In the break I took my opportunity. I discovered the Trasher of my work made his judgement based on the first sentences only, which read as follows:
“In a few decades we will see the merging of human and machine, a world where there is no distinction between the biological and the mechanical; illness will be eradicated, and human beings will live to 150 and have radically enhanced physical and mental capabilities.”
According to the Trasher, this is science fiction and rubbish, which technically it is – at the moment, which is why it reads as a prediction for what might be in a few decades.
I proceeded to suggest he read the next sentence that suggested this was highly speculative opinion. Link to full fact sheet here. I followed that even though this was opinion (a highly publicised one, at that) there was real and well-funded research (a lot of it public funds) by legitimate and well-respected research groups world-wide working on making these predictions reality.
Upstream engagement
The speculative predictions made in the first sentence may fail to become reality for a few decades, possibly 100 years, even at all. But there are some initial stages of research that are highly likely to become reality in the next 40-50 years. There will doubtless be treatments for many illnesses that will make them effectively eradicated, there is already a scientific consensus that children born today will live on average seven years longer and there is considerable research looking at using carbon nanotubes (and other nanotechnologies) to repair damaged neurons in the brains of people with Parkinson’s and other neuronal diseases. The next logical step, albeit a gigantic one, is cognitive enhancement: if we can successfully repair neurons, why not rewire or add to the existing ones? This is all real, and whether we think it abhorrent or not the community has the right to be aware of it and participate in a discussion about it – earlier in the scientific process rather than later, a process referred to as “up-stream engagement”. See below for references.
Keep ‘em in the dark?
So based on the Trasher’s assumption, we should refuse to let people know what science is being done and the purposes it is being done for. Logically from this, we are therefore also supposed to deny people to right to have a say about the direction of scientific research and how this knowledge is applied.
The point of my fact sheet, as with all TechNyou publications, is to give people the opportunity to become aware of what science is being done, what the potential applications and issues are, and then armed with this knowledge participate in an informed dialogue about the merits or otherwise of this science.

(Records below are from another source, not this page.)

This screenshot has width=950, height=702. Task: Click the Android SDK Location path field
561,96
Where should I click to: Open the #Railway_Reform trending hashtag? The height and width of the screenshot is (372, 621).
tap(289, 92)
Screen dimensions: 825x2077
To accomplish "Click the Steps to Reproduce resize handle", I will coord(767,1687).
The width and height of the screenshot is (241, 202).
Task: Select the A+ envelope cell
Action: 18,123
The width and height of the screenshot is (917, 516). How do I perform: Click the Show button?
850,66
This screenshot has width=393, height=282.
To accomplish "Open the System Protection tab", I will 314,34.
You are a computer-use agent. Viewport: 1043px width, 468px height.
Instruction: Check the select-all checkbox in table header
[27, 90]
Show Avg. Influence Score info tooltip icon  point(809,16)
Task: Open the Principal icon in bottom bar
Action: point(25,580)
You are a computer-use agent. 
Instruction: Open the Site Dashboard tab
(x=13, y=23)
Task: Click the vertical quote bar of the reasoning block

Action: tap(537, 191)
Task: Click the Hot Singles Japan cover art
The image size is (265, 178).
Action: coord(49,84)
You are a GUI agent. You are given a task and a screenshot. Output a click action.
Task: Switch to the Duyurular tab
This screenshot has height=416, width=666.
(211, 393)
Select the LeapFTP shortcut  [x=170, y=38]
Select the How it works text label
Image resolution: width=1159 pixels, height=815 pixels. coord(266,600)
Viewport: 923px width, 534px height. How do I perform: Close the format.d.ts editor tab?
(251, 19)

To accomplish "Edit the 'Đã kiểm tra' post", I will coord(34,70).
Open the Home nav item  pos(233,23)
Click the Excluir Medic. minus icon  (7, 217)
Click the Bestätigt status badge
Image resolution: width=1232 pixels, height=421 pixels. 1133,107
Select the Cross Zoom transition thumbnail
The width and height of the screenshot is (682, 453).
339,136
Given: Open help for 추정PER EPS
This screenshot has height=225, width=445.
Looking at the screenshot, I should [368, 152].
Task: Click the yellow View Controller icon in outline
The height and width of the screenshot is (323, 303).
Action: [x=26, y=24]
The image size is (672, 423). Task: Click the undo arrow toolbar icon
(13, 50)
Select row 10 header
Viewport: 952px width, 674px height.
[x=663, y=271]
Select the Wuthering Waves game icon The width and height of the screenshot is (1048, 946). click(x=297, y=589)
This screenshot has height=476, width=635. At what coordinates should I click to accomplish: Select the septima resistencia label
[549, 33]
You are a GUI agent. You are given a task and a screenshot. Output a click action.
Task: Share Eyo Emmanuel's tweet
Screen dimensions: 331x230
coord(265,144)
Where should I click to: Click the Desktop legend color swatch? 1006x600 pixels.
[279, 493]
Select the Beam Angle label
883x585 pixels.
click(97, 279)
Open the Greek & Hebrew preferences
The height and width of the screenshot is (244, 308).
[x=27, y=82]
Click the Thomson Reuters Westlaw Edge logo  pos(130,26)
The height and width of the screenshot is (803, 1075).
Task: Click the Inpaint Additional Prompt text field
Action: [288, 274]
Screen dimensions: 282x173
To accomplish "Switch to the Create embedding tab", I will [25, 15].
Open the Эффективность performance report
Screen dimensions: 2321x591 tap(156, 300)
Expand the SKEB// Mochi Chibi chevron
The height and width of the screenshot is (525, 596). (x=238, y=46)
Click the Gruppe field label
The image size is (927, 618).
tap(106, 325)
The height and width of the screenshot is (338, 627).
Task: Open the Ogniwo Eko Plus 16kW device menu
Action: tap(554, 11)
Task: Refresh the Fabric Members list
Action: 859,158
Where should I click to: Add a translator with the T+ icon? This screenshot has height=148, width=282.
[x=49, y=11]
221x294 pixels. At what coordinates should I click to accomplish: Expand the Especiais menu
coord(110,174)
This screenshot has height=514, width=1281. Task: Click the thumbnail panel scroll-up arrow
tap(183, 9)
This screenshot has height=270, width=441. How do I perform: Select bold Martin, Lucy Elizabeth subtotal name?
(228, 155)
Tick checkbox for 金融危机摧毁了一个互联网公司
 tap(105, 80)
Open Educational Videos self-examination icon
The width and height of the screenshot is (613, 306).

I am open to constructive criticism and really am willing to amend a publication when justified, but in this case I stand by the content, at least in the context of Trasher’s criticisms.
If anyone has constructive criticism of any TechNyou publications, I am all un-enhanced ears.
References
There is a wealth of academic literature on upstream engagement. Here are just three papers/reports that might be of interest:
Regula Valérie Burri, Coping with uncertainty: Assessing nanotechnologies in
a citizen panel in Switzerland. Public Understand. Sci. 18 (5) (2009) 498–511
Rebecca Willis, James Wilsdon, See-through Science. Why public engagement needs to move upstream. DEMOS 2004
Joyce Tait, Upstream engagement and the governance of science. EMBO reports 10, S18 – S22, August 2009.